Stored data entries
┏━━

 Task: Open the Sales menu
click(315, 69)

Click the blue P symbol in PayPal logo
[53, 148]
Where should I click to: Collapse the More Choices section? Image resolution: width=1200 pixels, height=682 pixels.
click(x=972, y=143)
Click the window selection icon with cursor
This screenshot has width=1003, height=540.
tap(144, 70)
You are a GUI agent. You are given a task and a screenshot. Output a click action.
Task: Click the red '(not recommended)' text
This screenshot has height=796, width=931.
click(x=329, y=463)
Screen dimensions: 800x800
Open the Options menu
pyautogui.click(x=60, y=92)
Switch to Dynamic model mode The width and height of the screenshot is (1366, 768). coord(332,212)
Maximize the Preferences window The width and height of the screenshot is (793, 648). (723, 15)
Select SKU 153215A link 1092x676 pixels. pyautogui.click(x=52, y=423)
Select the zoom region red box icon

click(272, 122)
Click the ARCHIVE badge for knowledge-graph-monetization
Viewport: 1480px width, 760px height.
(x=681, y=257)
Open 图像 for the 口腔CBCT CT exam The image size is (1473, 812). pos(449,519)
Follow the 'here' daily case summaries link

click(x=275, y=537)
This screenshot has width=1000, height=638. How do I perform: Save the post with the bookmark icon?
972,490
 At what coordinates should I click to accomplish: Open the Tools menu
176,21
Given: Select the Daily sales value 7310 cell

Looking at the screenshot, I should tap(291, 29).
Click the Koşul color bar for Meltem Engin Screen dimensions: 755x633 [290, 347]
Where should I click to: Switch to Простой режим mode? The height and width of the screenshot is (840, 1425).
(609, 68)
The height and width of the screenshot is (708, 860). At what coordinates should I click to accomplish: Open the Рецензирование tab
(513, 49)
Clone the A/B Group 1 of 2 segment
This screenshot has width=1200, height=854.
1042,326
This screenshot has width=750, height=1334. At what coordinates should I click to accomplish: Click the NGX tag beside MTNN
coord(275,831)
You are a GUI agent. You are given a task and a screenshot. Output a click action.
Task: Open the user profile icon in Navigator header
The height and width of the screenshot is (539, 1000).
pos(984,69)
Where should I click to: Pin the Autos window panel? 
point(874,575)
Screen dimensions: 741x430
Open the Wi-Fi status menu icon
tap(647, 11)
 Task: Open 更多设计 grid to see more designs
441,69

┗━━

Please quote the records above exactly, without skipping a line.

 Task: Open the Sales menu
click(315, 69)

Click the blue P symbol in PayPal logo
[53, 148]
Where should I click to: Collapse the More Choices section? Image resolution: width=1200 pixels, height=682 pixels.
click(x=972, y=143)
Click the window selection icon with cursor
This screenshot has width=1003, height=540.
tap(144, 70)
You are a GUI agent. You are given a task and a screenshot. Output a click action.
Task: Click the red '(not recommended)' text
This screenshot has height=796, width=931.
click(x=329, y=463)
Screen dimensions: 800x800
Open the Options menu
pyautogui.click(x=60, y=92)
Switch to Dynamic model mode The width and height of the screenshot is (1366, 768). coord(332,212)
Maximize the Preferences window The width and height of the screenshot is (793, 648). (723, 15)
Select SKU 153215A link 1092x676 pixels. pyautogui.click(x=52, y=423)
Select the zoom region red box icon

click(272, 122)
Click the ARCHIVE badge for knowledge-graph-monetization
Viewport: 1480px width, 760px height.
(x=681, y=257)
Open 图像 for the 口腔CBCT CT exam The image size is (1473, 812). pos(449,519)
Follow the 'here' daily case summaries link

click(x=275, y=537)
This screenshot has width=1000, height=638. How do I perform: Save the post with the bookmark icon?
972,490
 At what coordinates should I click to accomplish: Open the Tools menu
176,21
Given: Select the Daily sales value 7310 cell

Looking at the screenshot, I should tap(291, 29).
Click the Koşul color bar for Meltem Engin Screen dimensions: 755x633 [290, 347]
Where should I click to: Switch to Простой режим mode? The height and width of the screenshot is (840, 1425).
(609, 68)
The height and width of the screenshot is (708, 860). At what coordinates should I click to accomplish: Open the Рецензирование tab
(513, 49)
Clone the A/B Group 1 of 2 segment
This screenshot has width=1200, height=854.
1042,326
This screenshot has width=750, height=1334. At what coordinates should I click to accomplish: Click the NGX tag beside MTNN
coord(275,831)
You are a GUI agent. You are given a task and a screenshot. Output a click action.
Task: Open the user profile icon in Navigator header
The height and width of the screenshot is (539, 1000).
pos(984,69)
Where should I click to: Pin the Autos window panel? 
point(874,575)
Screen dimensions: 741x430
Open the Wi-Fi status menu icon
tap(647, 11)
 Task: Open 更多设计 grid to see more designs
441,69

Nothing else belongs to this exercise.